Madonna del Divin Pianto
Venerata a Cernusco sul Naviglio
Aggiornato il 21 luglio 2026
Il cammino della fede
La storia che lega Cernusco sul Naviglio alla Madonna del Divin Pianto affonda le radici in un tempo di fragilità umana. Nel corso del millenovecentoventidue, una religiosa fu colpita da una grave malattia che la condusse alla cecità, segnando profondamente la sua esistenza. In questo stato di oscurità e di sofferenza, il cammino della fede divenne l'unica luce possibile. Fu nel gennaio e nel febbraio del millenovecentoventiquattro che la religiosa dichiarò di aver ricevuto la visita della Madre di Dio. Durante la seconda apparizione, avvenuta nel mese di febbraio, la donna testimoniò di aver ottenuto una guarigione fisica istantanea, un evento che mutò radicalmente il corso della sua vita.

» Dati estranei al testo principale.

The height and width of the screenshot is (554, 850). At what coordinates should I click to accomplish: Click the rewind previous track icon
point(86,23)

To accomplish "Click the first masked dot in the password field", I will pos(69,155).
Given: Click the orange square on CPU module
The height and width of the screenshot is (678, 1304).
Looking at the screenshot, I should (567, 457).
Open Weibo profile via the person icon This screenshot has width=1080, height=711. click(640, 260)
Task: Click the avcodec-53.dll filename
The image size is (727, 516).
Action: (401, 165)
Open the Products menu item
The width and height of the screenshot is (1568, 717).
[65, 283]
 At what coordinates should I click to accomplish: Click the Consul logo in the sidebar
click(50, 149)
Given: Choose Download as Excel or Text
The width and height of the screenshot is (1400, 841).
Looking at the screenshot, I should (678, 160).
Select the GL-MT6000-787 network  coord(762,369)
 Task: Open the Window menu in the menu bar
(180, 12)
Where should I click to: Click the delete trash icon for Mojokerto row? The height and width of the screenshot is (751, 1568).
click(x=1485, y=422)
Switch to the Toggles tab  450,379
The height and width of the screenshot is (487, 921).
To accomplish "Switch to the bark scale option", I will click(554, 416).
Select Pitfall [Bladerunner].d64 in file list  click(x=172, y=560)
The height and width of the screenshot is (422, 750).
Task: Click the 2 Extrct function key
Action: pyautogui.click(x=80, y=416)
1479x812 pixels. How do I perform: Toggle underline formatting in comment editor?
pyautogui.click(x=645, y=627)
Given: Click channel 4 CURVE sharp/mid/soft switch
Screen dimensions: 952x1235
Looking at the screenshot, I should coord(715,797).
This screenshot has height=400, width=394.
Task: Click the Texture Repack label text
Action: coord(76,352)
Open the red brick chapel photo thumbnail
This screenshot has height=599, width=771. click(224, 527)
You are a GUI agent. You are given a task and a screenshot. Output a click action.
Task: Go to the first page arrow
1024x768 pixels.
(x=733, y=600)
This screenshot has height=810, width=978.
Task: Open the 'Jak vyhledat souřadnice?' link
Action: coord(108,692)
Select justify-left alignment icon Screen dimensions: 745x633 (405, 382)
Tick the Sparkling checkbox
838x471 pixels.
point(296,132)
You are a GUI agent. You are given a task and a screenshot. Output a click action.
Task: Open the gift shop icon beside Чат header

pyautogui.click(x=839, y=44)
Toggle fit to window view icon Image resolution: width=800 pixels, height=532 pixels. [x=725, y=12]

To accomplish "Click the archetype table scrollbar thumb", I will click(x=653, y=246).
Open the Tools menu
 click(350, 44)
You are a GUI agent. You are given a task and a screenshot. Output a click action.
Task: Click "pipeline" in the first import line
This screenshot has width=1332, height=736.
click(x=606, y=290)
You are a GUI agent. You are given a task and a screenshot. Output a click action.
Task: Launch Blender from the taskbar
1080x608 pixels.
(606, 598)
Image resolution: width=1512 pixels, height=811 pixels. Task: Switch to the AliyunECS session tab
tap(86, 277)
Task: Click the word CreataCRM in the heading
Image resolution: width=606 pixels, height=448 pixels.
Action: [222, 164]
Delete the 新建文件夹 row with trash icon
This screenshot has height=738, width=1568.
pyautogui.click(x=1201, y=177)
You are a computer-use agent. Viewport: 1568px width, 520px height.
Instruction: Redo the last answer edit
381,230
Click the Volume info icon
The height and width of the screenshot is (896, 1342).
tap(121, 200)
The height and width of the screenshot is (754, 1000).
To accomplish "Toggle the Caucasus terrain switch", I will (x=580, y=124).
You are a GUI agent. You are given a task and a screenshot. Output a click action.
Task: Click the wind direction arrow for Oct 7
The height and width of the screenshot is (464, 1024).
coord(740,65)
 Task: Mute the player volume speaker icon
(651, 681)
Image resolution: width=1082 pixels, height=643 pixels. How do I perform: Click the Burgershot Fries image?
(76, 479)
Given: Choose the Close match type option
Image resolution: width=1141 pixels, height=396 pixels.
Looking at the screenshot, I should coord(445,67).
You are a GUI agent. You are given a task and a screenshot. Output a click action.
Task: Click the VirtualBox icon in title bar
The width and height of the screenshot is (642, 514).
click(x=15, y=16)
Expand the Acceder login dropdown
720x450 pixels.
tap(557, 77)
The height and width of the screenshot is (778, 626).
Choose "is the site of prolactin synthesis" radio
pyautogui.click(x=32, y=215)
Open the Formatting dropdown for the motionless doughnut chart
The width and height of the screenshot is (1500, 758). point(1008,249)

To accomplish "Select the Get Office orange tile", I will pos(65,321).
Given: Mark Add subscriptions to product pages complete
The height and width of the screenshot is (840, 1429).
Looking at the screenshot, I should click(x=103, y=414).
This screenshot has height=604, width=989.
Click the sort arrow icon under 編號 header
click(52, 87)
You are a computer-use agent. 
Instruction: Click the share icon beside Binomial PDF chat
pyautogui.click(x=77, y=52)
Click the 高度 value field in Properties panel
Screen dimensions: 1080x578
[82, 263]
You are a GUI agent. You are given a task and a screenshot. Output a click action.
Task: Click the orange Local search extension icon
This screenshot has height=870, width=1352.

Dopo questi avvenimenti, la religiosa fu trasferita presso la Casa Madre di Milano. Qui, lontano dai clamori, si dedicò con umiltà e costanza all'educazione delle ragazze, mettendo a frutto il dono ricevuto attraverso il servizio quotidiano e il lavoro silenzioso. È significativo notare come, per tutto il resto della sua lunga esistenza, conclusasi nell'anno millenovecentottantaquattro, ella abbia mantenuto un rigoroso riserbo riguardo alle apparizioni soprannaturali. Tale scelta di discrezione ha protetto la purezza dell'evento, permettendo che la devozione si concentrasse non sulla curiosità del prodigio, ma sulla sostanza del mistero mariano. La sua vita, trascorsa nell'obbedienza e nel nascondimento, rimane una testimonianza eloquente di come la grazia operi nel segreto, trasformando il dolore in un fecondo apostolato a favore del prossimo.
La memoria devota
Il culto della Madonna del Divin Pianto si esprime oggi attraverso una partecipazione sentita che attraversa le generazioni. La comunità di Cernusco sul Naviglio custodisce con cura la memoria di quanto accaduto, rendendo grazie per la presenza spirituale della Vergine Maria. Ogni anno, la ricorrenza del ventitré febbraio costituisce un momento di particolare intensità per l'intera cittadinanza e per i pellegrini che desiderano accostarsi a questo mistero di tenerezza e misericordia.
Le celebrazioni liturgiche sono precedute, il ventidue febbraio, da una commemorazione che assume i tratti della solennità e del raccoglimento. In tale occasione, la comunità si unisce nella celebrazione della Messa solenne, momento culminante della fede condivisa, e partecipa al Rosario itinerante. Questa pratica di preghiera, che attraversa i luoghi della città, permette ai fedeli di rinnovare il proprio affidamento alla Madre, invocando la Sua intercessione per le necessità del tempo presente. Il Divin Pianto di Maria, lungi dall'essere solo un ricordo del passato, diviene così una sorgente viva di consolazione, capace di lenire le ferite del mondo contemporaneo e di orientare lo sguardo dei credenti verso la luce del Figlio.
Domande frequenti
Quando si festeggia la Madonna del Divin Pianto?
La festa si celebra il 23 febbraio, preceduta da una commemorazione il 22 febbraio.